Benzodiazepines should also be avoided due to their limited efficacy in
pain management and the increased risk of cognitive impairment,
delirium, and falls in older adults and those with dementia.7,14 Cannabinoids are not used often in geriatric patients because of the associated dysphoria.7
There is limited evidence available for nonpharmacologic
options for pain management in older adults. Therapies with supportive
evidence include exercise, music therapy, and acupuncture. Other
therapies that are commonly used include heat and ice therapy,
transcutaneous electric nerve stimulation, and cognitive-behavioral
The management of pain in patients with dementia can be
complicated due to comorbidities, polypharmacy, age-related
pharmacodynamic and pharmacokinetic changes that affect drug choice, and
difficulty in pain assessment, especially in advanced dementia.

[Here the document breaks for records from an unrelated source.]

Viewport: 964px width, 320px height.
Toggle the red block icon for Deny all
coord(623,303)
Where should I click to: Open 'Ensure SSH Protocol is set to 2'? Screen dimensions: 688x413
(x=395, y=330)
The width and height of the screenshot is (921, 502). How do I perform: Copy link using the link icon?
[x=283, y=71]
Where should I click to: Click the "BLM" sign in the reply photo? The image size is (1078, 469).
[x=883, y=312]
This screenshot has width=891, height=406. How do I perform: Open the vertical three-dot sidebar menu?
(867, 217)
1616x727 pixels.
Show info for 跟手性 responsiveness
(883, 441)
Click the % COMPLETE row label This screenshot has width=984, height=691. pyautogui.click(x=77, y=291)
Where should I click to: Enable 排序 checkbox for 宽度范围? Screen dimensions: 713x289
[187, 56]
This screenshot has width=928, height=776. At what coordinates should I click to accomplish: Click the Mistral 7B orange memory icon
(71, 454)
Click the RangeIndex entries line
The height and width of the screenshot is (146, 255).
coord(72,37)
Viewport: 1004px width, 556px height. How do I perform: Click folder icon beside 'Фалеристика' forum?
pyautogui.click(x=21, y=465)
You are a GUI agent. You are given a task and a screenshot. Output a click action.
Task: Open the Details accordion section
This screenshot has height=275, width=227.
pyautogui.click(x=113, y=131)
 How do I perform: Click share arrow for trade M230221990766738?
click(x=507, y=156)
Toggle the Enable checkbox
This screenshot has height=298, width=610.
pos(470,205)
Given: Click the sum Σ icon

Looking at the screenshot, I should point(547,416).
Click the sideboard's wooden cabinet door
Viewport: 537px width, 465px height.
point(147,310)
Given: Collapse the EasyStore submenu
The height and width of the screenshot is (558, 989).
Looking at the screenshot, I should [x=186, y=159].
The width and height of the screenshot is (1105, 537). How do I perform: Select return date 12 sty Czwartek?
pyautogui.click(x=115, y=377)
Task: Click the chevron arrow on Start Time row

Even
so, there are many agents available for use in this population. The
regimen of each patient should be individually tailored. Medications
should be started at the lowest dosage and slowly titrated. Renal
function should be regularly assessed with medication change as
necessary. Examination of compliance, monitoring for adverse events, and
prevention of drug interactions should occur at every opportunity, as
should determination of the patient’s ability to report pain and request
as-needed medication.7,10 Regular assessment of a pain regimen can help to ensure better pain control in elderly patients with dementia.